-- TEXT PASSAGE follows --

So how do things stand in the EFL?
English Football League clubs will vote on the framework for ending the 2019-20 season on Tuesday, with the bottom two divisions then set to vote on whether to cut the campaign short amid the coronavirus pandemic.
The EFL board has proposed a system which would keep promotion and relegation, retain the four-team play-offs and decide the final league tables on an unweighted points-per-game basis, but several other proposals have been put forward.
Here, the PA news agency takes a look at the situation in each league.
Barring a few protesters, Championship clubs have always stated their desire to resume the season and the league is pencilled in to start again on June 20. The remaining nine rounds of fixtures are set to take place over a six-week period before a play-off campaign. Twice weekly testing is in process and there are strict protocols in place, similar to those in the Premier League. Only a drastic turn of events will stop the season from being completed.

-- TEXT PASSAGE concluded --
-- MATERIAL SUPPLIED follows --

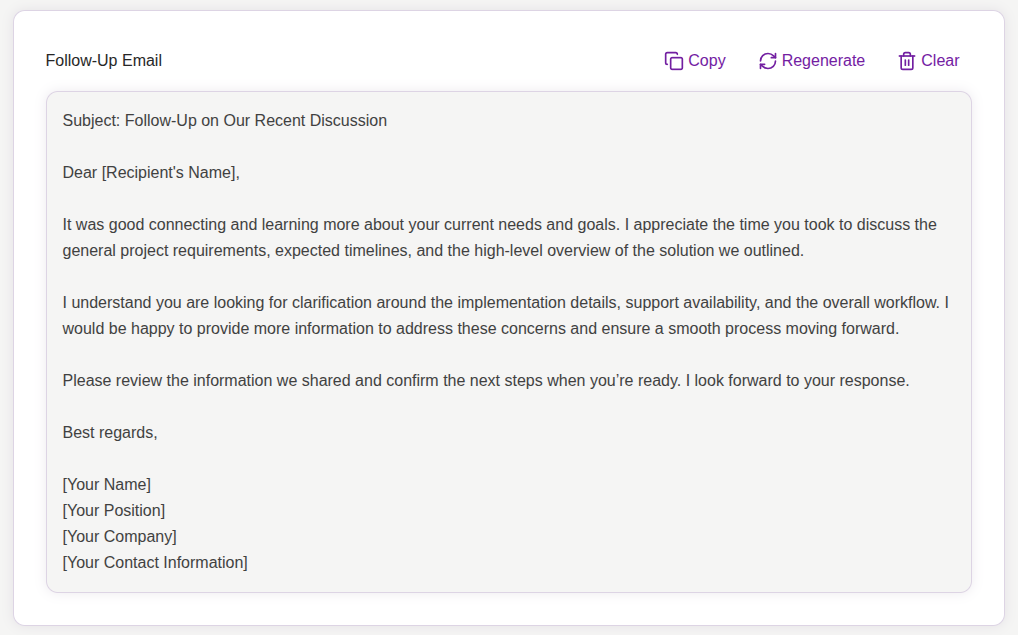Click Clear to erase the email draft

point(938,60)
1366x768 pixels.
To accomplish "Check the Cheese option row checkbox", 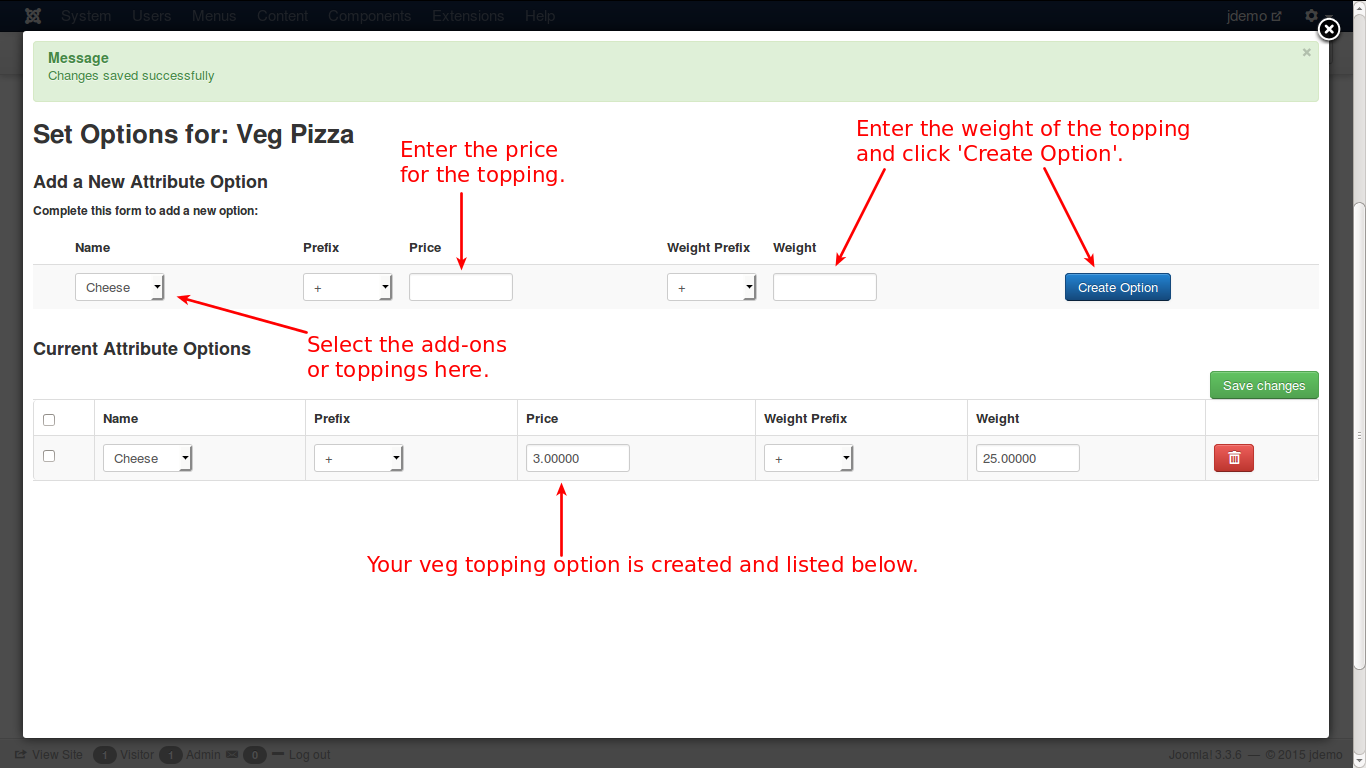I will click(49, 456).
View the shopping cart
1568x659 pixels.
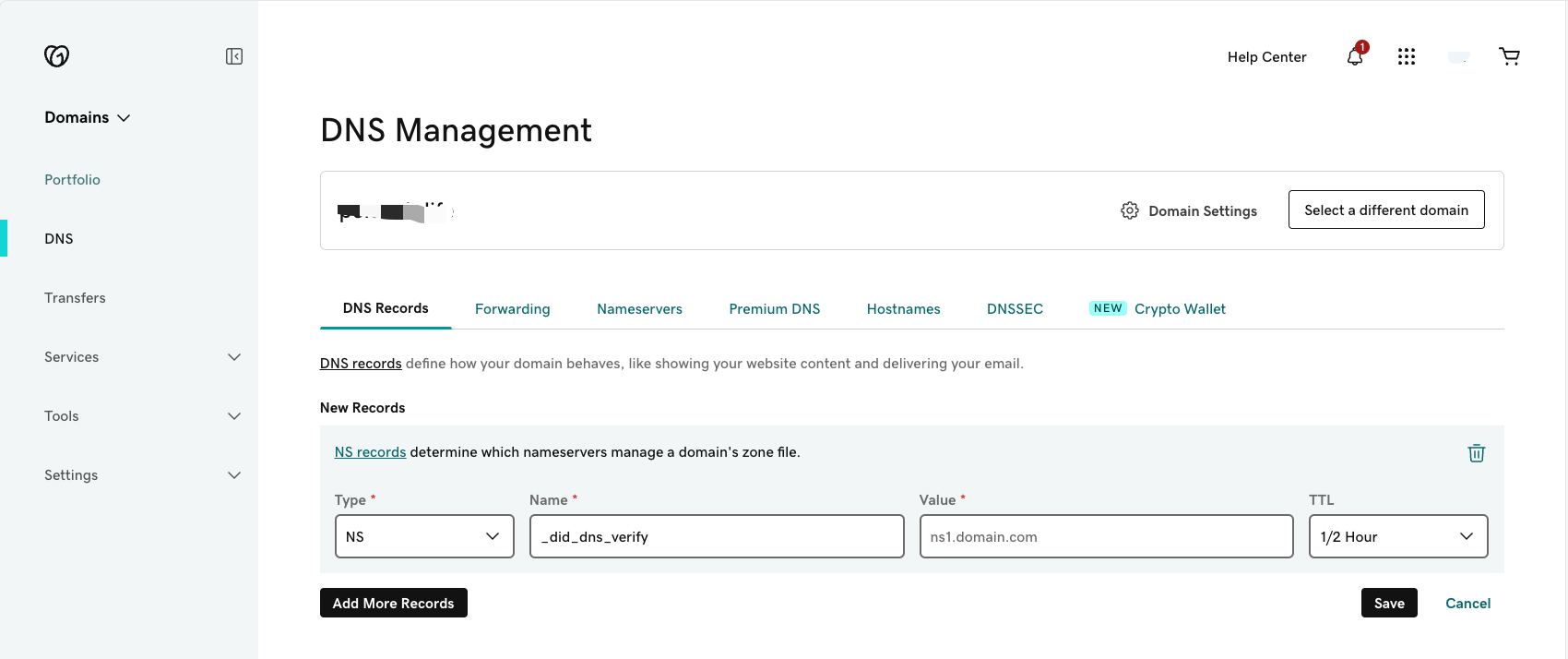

-- MATERIAL SUPPLIED concluded --

> [THE TASK]:
Extend the EFL season article by writing what comes after its final sentence. The records come from a source other than the EFL season article.

> [RESPONSE]:
League One clubs have been at loggerheads over how to proceed, with those who are not favoured by a PPG system vehemently fighting to carry on while others say they simply cannot afford to play with no matchday income. Those clubs who do not favour PPG, such as Tranmere and Peterborough, will be desperately hoping that a counter-proposal gets passed which would persuade the majority of clubs to carry on. But, as things stand there seems a decisive will to end the season, with some club owners saying up to 15 clubs will vote to curtail – more than the 12 required.
On May 15, League Two clubs made a unanimous indicative vote to end their season on an unweighted PPG basis, with promotion and relegation standing and a four-team play-off campaign remaining. The main reason for curtailment was a financial one – with players on furlough and income streams instantly drying up because of the pandemic. It would seem unlikely that a second vote would yield a different result – even with a different framework in place.